Display session, Wednesday, January 07
Exhibit Hall,

[10.06] The STScI NICMOS Calibration Pipeline

H. Bushouse, C. Skinner, J. MacKenty, D. Axon (STScI), E. Stobie (U.Arizona)

Reduction and calibration of data from the Near Infrared Camera and Multi-Object Spectrometer (NICMOS) has presented new challenges, as well as opportunities, for the pipeline processing systems at the Space Telescope Science Institute (STScI), which have resulted in many features that are new and different from what has been employed for previous Hubble Space Telescope (HST) instruments. The biggest challenge is the need to handle, as a group, multiple exposures associated with a single target. Associated images are required for several reasons, including the need to measure the near-infrared thermal background signal, cosmic-ray rejection via anticoincidence detection, and mosaicing of large angular-sized targets.

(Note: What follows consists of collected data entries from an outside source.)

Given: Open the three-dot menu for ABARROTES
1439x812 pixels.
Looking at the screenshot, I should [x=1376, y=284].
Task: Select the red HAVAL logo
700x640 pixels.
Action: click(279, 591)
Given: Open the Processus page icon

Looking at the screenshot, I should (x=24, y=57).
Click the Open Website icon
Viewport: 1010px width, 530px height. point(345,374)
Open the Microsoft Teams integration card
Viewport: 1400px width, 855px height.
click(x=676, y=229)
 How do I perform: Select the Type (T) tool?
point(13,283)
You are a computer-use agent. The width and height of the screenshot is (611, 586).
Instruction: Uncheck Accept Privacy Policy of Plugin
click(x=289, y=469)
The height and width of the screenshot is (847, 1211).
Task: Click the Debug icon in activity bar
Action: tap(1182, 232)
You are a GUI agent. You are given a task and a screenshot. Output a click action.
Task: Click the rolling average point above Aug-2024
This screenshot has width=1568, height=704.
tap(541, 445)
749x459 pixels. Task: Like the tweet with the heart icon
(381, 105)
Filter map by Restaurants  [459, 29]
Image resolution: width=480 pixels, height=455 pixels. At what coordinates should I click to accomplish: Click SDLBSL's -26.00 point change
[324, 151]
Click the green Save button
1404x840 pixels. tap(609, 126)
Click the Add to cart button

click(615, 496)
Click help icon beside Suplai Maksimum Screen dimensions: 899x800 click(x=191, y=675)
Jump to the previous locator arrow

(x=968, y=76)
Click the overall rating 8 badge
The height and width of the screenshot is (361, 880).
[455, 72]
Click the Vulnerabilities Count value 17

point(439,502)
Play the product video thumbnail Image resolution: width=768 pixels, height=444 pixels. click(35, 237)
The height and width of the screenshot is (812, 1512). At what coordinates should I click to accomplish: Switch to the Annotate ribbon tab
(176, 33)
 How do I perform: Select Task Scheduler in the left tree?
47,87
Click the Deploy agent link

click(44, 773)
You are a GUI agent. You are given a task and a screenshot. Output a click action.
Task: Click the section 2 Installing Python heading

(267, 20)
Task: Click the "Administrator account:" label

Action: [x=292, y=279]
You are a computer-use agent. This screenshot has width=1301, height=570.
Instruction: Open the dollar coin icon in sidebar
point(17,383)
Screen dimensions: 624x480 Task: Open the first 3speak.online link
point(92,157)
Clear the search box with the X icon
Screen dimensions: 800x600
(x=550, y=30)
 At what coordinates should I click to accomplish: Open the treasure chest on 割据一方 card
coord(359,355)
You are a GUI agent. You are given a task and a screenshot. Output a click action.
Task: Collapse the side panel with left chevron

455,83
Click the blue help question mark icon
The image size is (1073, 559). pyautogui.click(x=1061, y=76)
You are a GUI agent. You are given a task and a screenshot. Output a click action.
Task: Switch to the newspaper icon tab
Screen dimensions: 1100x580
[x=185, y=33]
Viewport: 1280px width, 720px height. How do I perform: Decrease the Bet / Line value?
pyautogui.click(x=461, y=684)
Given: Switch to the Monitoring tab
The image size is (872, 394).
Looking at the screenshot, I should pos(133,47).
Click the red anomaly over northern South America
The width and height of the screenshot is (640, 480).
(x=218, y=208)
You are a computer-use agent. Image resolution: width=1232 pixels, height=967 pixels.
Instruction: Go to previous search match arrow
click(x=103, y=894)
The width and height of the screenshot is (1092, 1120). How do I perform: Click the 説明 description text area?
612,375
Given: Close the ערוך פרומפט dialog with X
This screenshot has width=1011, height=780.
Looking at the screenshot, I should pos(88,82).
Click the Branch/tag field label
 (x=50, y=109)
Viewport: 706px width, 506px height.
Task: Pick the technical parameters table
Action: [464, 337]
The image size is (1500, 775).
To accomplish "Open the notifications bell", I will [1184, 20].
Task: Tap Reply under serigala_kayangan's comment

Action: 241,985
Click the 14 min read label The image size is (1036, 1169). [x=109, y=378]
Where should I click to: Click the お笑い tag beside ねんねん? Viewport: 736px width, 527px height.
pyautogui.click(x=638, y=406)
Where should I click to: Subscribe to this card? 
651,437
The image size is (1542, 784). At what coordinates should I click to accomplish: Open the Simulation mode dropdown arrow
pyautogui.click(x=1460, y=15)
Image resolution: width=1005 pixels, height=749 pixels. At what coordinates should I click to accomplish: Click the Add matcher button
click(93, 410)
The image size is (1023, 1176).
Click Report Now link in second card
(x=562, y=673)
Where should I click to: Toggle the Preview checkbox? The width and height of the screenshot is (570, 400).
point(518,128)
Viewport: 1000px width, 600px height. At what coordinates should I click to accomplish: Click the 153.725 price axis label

STScI has taken advantage of the opportunities presented by the creation of a new pipeline system to make other changes and advancements as well. First, all reduction and analysis software for NICMOS is written in the ANSI C language, and uses C-to-IRAF interface libraries to allow access to IRAF data I/O and analysis routines. Second, the run-time file format for all NICMOS data reduction and analysis is FITS format, with extensive use of FITS image and table extensions. Two levels of physical packaging of NICMOS data are employed. Images produced by multiple non-destructive detector readouts during the course of a single exposure are packaged together within one FITS file. Second, error estimate and data quality flag images associated with each science image are also contained within the same FITS file. A third, logical, grouping of images is used to relate multiple observations of a single target.

The data reduction and calibration process is divided into two distinct phases. The first phase, accomplished by the program "calnica", is used to perform standard instrumental calibration (e.g. dark current subtraction, flat-fielding) for individual exposures. The second phase, "calnicb", performs background subtraction and image combination for associated observations of a single target. This paper describes in detail the functions of calnica and calnicb.